Слуги тем временем обихаживали лошадей, подавали господам хмельное, подмигивали новокаргинским девкам, задирали бессловесно новокаргинских парней.
Потом господ отправили почивать в Старостину избу, а толмач со слугами заняли их место за столом.
Стремглава отец на это время со двора вовсе прогнал — видно, не хотел, чтобы подглядел сыночек, куда Обух прячет вырученные деньги. Стремглав ошивался вблизи пирующих — то воды принесет, то полотенце подаст.
Новокаргинская брага для разума разымчива: слуги сперва хохотали, вспоминая, видно, продешевившего шорника, потом немножко подрались, а еще потом завели песню — непонятную, но явно боевую, походную, грозную и печальную одновременно.
Одно песенное слово сын шорника отчего-то выделил среди прочих и пристал к толмачу, когда песня допелась:
— А что такое — орифламма?
Толмач поглядел на мальчишку, как на заговорившую курицу, — с удивлением и сожалением.
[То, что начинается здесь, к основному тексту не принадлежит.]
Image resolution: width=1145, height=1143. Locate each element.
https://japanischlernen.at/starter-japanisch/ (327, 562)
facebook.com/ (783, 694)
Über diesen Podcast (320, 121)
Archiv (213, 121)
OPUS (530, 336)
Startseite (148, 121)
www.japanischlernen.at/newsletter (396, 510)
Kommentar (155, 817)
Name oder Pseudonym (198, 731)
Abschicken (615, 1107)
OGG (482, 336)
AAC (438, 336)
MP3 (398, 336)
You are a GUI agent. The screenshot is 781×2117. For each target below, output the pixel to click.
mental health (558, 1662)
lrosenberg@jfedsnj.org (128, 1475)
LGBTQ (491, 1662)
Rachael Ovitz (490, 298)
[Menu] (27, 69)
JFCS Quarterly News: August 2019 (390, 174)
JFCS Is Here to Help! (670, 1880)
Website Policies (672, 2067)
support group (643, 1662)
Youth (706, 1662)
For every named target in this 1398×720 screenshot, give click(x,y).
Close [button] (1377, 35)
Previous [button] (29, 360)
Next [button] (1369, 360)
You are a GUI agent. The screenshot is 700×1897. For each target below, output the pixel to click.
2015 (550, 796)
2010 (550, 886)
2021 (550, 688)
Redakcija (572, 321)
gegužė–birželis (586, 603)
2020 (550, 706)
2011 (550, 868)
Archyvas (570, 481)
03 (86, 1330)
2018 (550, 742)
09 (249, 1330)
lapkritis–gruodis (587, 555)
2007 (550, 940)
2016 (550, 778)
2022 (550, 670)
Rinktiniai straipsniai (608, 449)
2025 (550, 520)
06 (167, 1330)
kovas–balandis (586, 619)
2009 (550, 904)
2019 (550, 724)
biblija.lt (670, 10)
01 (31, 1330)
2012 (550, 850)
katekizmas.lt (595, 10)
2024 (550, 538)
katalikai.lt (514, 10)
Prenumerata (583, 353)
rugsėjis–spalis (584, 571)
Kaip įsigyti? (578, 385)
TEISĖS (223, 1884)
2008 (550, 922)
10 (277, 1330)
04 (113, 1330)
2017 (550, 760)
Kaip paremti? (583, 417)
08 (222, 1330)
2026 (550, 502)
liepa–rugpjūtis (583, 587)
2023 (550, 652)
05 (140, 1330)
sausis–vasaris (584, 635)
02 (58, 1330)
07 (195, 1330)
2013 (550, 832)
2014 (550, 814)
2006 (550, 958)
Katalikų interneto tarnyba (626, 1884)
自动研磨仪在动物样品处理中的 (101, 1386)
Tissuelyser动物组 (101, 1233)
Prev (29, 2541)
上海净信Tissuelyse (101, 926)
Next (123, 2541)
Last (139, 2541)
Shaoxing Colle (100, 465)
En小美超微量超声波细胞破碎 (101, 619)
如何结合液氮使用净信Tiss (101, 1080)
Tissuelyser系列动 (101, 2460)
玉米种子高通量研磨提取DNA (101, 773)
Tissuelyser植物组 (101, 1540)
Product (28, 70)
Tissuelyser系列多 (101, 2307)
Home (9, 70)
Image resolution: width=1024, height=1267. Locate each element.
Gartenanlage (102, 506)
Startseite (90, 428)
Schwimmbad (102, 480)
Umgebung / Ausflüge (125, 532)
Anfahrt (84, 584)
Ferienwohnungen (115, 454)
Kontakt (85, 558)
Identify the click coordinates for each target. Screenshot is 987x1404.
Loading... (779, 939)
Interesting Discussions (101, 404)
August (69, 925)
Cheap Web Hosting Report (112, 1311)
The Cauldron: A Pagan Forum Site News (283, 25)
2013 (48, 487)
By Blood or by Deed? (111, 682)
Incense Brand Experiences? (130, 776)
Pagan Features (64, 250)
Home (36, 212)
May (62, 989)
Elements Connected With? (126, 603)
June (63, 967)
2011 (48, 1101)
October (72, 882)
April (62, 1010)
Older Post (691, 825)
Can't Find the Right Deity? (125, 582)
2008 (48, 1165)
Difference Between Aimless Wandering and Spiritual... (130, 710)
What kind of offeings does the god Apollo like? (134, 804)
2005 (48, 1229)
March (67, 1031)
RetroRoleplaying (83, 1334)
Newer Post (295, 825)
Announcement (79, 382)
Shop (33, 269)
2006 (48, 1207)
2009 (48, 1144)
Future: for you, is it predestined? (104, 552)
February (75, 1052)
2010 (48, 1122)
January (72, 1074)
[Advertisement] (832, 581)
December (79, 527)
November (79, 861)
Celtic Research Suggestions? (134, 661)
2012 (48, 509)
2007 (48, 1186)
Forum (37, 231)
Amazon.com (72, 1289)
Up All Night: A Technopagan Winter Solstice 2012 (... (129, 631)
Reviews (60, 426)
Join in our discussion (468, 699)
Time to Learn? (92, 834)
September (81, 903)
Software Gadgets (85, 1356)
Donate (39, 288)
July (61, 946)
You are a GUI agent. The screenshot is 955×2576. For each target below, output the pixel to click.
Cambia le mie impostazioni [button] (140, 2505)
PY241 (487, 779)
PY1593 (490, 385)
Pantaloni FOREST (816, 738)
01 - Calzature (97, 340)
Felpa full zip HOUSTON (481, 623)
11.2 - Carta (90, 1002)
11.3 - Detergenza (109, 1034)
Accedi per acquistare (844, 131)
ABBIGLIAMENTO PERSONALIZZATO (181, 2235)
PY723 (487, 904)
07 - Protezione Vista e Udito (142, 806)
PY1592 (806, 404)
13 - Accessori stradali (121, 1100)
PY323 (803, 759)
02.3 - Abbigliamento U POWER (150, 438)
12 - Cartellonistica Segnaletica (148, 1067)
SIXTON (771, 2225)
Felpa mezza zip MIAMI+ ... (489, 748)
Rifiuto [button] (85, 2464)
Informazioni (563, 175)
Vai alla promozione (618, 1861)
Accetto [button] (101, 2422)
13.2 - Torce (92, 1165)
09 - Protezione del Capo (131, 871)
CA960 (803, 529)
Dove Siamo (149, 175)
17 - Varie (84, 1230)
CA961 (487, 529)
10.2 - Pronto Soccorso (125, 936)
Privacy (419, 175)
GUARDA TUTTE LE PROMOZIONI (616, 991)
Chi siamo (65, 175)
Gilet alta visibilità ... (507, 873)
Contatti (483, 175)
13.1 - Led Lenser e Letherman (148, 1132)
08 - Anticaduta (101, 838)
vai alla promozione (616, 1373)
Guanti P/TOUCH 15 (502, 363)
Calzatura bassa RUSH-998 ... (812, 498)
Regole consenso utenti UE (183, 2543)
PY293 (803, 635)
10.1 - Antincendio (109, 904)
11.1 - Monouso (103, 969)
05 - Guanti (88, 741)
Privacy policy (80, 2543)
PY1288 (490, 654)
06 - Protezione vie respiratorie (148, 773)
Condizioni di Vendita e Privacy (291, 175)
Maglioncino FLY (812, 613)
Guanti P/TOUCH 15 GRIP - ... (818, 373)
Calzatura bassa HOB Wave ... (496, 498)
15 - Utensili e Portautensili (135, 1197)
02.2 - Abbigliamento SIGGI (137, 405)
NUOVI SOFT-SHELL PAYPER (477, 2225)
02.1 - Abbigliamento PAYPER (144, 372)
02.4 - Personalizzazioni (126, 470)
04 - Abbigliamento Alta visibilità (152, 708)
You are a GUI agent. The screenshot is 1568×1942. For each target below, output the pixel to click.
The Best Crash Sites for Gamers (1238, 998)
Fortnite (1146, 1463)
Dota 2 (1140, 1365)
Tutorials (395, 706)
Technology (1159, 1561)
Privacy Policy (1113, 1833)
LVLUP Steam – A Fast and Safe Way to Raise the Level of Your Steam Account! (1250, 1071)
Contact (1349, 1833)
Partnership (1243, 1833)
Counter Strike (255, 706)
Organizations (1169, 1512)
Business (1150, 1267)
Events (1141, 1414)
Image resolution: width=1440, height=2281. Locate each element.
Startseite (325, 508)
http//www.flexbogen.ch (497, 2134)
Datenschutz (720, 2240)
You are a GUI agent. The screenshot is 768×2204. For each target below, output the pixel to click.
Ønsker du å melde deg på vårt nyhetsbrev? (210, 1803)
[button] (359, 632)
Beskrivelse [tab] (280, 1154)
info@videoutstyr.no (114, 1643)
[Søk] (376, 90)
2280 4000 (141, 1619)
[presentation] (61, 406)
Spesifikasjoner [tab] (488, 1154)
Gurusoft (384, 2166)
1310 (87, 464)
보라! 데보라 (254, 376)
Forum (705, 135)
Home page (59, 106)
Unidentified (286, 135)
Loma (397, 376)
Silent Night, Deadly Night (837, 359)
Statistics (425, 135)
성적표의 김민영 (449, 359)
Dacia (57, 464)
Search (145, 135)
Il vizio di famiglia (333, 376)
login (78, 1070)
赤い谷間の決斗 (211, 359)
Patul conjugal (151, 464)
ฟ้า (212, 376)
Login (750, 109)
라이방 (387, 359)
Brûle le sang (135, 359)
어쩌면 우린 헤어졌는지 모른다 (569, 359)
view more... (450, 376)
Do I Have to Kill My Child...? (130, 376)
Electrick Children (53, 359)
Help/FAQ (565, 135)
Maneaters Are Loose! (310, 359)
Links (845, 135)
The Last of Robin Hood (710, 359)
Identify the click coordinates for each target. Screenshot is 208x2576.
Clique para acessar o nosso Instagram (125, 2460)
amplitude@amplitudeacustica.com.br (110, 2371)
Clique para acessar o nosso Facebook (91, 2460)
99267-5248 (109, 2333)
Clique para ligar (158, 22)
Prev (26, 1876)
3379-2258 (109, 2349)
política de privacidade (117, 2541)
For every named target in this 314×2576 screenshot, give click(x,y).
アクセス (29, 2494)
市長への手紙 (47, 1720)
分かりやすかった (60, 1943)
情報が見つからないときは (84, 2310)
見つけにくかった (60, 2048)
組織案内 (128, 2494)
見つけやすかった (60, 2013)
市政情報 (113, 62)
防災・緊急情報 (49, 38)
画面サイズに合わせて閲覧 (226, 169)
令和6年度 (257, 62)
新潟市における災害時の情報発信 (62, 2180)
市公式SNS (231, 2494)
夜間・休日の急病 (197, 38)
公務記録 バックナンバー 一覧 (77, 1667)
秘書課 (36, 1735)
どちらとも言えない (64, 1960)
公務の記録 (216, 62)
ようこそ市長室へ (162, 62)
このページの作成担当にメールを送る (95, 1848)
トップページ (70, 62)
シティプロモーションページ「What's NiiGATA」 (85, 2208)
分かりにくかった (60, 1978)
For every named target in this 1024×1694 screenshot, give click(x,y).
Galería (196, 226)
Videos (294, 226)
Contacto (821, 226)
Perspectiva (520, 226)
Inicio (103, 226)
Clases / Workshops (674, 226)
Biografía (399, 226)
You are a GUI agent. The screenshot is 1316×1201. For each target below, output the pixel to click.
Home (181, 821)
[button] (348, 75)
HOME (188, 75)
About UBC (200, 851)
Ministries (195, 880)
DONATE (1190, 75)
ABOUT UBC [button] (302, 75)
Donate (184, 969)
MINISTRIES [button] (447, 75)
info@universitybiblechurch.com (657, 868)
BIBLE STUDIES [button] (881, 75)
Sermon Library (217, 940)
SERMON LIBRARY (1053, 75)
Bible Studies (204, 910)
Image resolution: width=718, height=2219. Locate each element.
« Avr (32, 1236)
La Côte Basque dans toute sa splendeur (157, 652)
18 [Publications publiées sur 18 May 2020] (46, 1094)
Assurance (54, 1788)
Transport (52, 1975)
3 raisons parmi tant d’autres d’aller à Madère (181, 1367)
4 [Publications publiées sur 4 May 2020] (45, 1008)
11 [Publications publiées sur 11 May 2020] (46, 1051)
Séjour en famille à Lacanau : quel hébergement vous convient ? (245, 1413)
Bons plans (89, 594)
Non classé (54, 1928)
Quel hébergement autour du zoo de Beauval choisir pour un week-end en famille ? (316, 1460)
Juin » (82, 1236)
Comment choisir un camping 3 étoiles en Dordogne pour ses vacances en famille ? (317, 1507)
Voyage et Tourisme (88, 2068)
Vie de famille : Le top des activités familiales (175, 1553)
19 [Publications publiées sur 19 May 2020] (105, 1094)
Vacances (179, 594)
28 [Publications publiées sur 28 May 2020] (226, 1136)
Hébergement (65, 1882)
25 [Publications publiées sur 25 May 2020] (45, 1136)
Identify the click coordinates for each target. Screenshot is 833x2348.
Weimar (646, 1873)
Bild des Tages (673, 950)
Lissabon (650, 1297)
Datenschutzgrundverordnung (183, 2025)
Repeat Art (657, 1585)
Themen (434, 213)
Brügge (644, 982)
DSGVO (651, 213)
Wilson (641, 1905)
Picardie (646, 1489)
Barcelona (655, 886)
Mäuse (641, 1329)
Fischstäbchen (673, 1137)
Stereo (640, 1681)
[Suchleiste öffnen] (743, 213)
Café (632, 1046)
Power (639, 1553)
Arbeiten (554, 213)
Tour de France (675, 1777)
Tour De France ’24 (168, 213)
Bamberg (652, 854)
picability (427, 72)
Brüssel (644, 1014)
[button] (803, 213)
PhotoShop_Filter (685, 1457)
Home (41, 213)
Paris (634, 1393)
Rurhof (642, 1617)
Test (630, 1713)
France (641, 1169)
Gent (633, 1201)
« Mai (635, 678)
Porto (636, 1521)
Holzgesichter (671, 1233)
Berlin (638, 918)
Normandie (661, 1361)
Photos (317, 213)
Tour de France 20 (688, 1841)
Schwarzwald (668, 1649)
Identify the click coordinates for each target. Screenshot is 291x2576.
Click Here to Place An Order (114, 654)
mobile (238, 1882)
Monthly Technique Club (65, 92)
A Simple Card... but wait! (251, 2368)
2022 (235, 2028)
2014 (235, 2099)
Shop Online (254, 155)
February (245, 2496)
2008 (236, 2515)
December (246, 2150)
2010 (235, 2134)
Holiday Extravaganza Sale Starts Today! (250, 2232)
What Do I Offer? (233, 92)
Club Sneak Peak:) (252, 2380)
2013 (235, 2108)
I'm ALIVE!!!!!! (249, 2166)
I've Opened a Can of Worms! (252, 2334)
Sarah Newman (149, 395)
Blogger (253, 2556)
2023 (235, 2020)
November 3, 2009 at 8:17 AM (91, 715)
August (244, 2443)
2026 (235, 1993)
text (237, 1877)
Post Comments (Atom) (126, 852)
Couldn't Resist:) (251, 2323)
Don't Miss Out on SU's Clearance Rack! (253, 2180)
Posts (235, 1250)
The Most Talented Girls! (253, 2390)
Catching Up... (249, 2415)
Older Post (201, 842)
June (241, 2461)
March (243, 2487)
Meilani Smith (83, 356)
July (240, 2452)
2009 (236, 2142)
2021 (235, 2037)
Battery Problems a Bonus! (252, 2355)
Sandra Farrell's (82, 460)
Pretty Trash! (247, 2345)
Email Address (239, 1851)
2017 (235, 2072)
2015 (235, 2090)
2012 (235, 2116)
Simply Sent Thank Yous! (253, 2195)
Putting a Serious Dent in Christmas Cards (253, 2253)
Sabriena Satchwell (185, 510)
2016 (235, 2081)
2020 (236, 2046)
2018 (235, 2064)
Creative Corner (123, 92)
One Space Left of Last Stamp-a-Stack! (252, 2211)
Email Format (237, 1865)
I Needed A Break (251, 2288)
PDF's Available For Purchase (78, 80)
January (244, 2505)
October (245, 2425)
— Никогда, — сказал толмач. — Никогда не узнавать тебе, маленькая посконская быдла, что такое есть орифламма.
Он повернулся к слугам и заговорил на чужом языке, отчего те вновь развеселились и стали показывать на отрока пальцами.
Стремглав заплакал — чего он уже давно не делал при отцовских вразумлениях, — и пошел домой.
Всю ночь он просидел на крыльце, глядя на звезды и повторяя про себя:
— Орифламма, орифламма, орифламма…
За чужим словом открывался ему и чужой мир, где если бьют — так только за дело, и всегда можно дать сдачи, где не приходится склоняться над смрадной бочкой и тискать в руках осклизлую кожу, где…
Он еще не знал, что это за мир, но чуял, что именно там его место.
Едва рассвело, послышались чужеземные приказы и грохотание доспехов — всадники собирались в путь.